* _The request_
Convert the lines below into a Markdown table with the columns Row and Line. Number each row, and leave out blank lines.

[Data lines]
↓↓↓

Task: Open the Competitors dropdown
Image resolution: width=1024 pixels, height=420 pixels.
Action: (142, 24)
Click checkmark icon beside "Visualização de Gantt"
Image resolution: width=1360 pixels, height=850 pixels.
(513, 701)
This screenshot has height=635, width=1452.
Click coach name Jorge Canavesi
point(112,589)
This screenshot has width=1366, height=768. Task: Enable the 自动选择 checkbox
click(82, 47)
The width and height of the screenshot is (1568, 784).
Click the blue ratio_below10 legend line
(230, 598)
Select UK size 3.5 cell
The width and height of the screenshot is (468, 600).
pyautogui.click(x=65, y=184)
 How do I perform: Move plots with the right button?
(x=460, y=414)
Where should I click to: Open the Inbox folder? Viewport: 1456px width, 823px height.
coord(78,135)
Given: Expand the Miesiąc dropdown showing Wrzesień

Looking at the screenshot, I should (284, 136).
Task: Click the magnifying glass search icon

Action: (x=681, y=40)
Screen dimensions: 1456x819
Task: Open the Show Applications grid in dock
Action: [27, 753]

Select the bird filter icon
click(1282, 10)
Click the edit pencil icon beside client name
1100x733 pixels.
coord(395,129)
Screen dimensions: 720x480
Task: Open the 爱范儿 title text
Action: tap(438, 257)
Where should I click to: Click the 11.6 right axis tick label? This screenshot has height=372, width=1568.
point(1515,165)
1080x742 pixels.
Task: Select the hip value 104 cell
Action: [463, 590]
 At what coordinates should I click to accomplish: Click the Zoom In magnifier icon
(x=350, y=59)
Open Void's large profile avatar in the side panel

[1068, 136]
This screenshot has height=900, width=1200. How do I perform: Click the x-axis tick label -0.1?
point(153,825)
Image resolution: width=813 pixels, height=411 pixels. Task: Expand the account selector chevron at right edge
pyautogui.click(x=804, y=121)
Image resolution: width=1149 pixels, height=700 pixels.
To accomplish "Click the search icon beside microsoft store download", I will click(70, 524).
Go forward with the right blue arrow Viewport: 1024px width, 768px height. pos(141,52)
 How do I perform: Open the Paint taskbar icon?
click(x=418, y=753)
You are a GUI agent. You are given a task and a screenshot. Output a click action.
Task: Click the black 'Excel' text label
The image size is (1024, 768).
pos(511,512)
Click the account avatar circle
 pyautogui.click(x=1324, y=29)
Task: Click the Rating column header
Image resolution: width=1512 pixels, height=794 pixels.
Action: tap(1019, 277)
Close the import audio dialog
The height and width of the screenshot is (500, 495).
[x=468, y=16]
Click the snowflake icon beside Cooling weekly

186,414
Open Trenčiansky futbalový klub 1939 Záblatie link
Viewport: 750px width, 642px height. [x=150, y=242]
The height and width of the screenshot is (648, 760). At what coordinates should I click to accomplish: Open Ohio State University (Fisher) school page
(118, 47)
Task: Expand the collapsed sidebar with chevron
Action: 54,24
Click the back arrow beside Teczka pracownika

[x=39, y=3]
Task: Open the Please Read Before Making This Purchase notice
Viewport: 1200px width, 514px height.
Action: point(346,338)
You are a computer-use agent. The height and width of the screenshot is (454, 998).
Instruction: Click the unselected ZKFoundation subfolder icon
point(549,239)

↑↑↑

* _Result of the task_
| Row | Line |
|---|---|
| 1 | Task: Open the Competitors dropdown |
| 2 | Image resolution: width=1024 pixels, height=420 pixels. |
| 3 | Action: (142, 24) |
| 4 | Click checkmark icon beside "Visualização de Gantt" |
| 5 | Image resolution: width=1360 pixels, height=850 pixels. |
| 6 | (513, 701) |
| 7 | This screenshot has height=635, width=1452. |
| 8 | Click coach name Jorge Canavesi |
| 9 | point(112,589) |
| 10 | This screenshot has width=1366, height=768. Task: Enable the 自动选择 checkbox |
| 11 | click(82, 47) |
| 12 | The width and height of the screenshot is (1568, 784). |
| 13 | Click the blue ratio_below10 legend line |
| 14 | (230, 598) |
| 15 | Select UK size 3.5 cell |
| 16 | The width and height of the screenshot is (468, 600). |
| 17 | pyautogui.click(x=65, y=184) |
| 18 |  How do I perform: Move plots with the right button? |
| 19 | (x=460, y=414) |
| 20 | Where should I click to: Open the Inbox folder? Viewport: 1456px width, 823px height. |
| 21 | coord(78,135) |
| 22 | Given: Expand the Miesiąc dropdown showing Wrzesień |
| 23 | Looking at the screenshot, I should (284, 136). |
| 24 | Task: Click the magnifying glass search icon |
| 25 | Action: (x=681, y=40) |
| 26 | Screen dimensions: 1456x819 |
| 27 | Task: Open the Show Applications grid in dock |
| 28 | Action: [27, 753] |
| 29 | Select the bird filter icon |
| 30 | click(1282, 10) |
| 31 | Click the edit pencil icon beside client name |
| 32 | 1100x733 pixels. |
| 33 | coord(395,129) |
| 34 | Screen dimensions: 720x480 |
| 35 | Task: Open the 爱范儿 title text |
| 36 | Action: tap(438, 257) |
| 37 | Where should I click to: Click the 11.6 right axis tick label? This screenshot has height=372, width=1568. |
| 38 | point(1515,165) |
| 39 | 1080x742 pixels. |
| 40 | Task: Select the hip value 104 cell |
| 41 | Action: [463, 590] |
| 42 |  At what coordinates should I click to accomplish: Click the Zoom In magnifier icon |
| 43 | (x=350, y=59) |
| 44 | Open Void's large profile avatar in the side panel |
| 45 | [1068, 136] |
| 46 | This screenshot has height=900, width=1200. How do I perform: Click the x-axis tick label -0.1? |
| 47 | point(153,825) |
| 48 | Image resolution: width=813 pixels, height=411 pixels. Task: Expand the account selector chevron at right edge |
| 49 | pyautogui.click(x=804, y=121) |
| 50 | Image resolution: width=1149 pixels, height=700 pixels. |
| 51 | To accomplish "Click the search icon beside microsoft store download", I will click(70, 524). |
| 52 | Go forward with the right blue arrow Viewport: 1024px width, 768px height. pos(141,52) |
| 53 |  How do I perform: Open the Paint taskbar icon? |
| 54 | click(x=418, y=753) |
| 55 | You are a GUI agent. You are given a task and a screenshot. Output a click action. |
| 56 | Task: Click the black 'Excel' text label |
| 57 | The image size is (1024, 768). |
| 58 | pos(511,512) |
| 59 | Click the account avatar circle |
| 60 |  pyautogui.click(x=1324, y=29) |
| 61 | Task: Click the Rating column header |
| 62 | Image resolution: width=1512 pixels, height=794 pixels. |
| 63 | Action: tap(1019, 277) |
| 64 | Close the import audio dialog |
| 65 | The height and width of the screenshot is (500, 495). |
| 66 | [x=468, y=16] |
| 67 | Click the snowflake icon beside Cooling weekly |
| 68 | 186,414 |
| 69 | Open Trenčiansky futbalový klub 1939 Záblatie link |
| 70 | Viewport: 750px width, 642px height. [x=150, y=242] |
| 71 | The height and width of the screenshot is (648, 760). At what coordinates should I click to accomplish: Open Ohio State University (Fisher) school page |
| 72 | (118, 47) |
| 73 | Task: Expand the collapsed sidebar with chevron |
| 74 | Action: 54,24 |
| 75 | Click the back arrow beside Teczka pracownika |
| 76 | [x=39, y=3] |
| 77 | Task: Open the Please Read Before Making This Purchase notice |
| 78 | Viewport: 1200px width, 514px height. |
| 79 | Action: point(346,338) |
| 80 | You are a computer-use agent. The height and width of the screenshot is (454, 998). |
| 81 | Instruction: Click the unselected ZKFoundation subfolder icon |
| 82 | point(549,239) |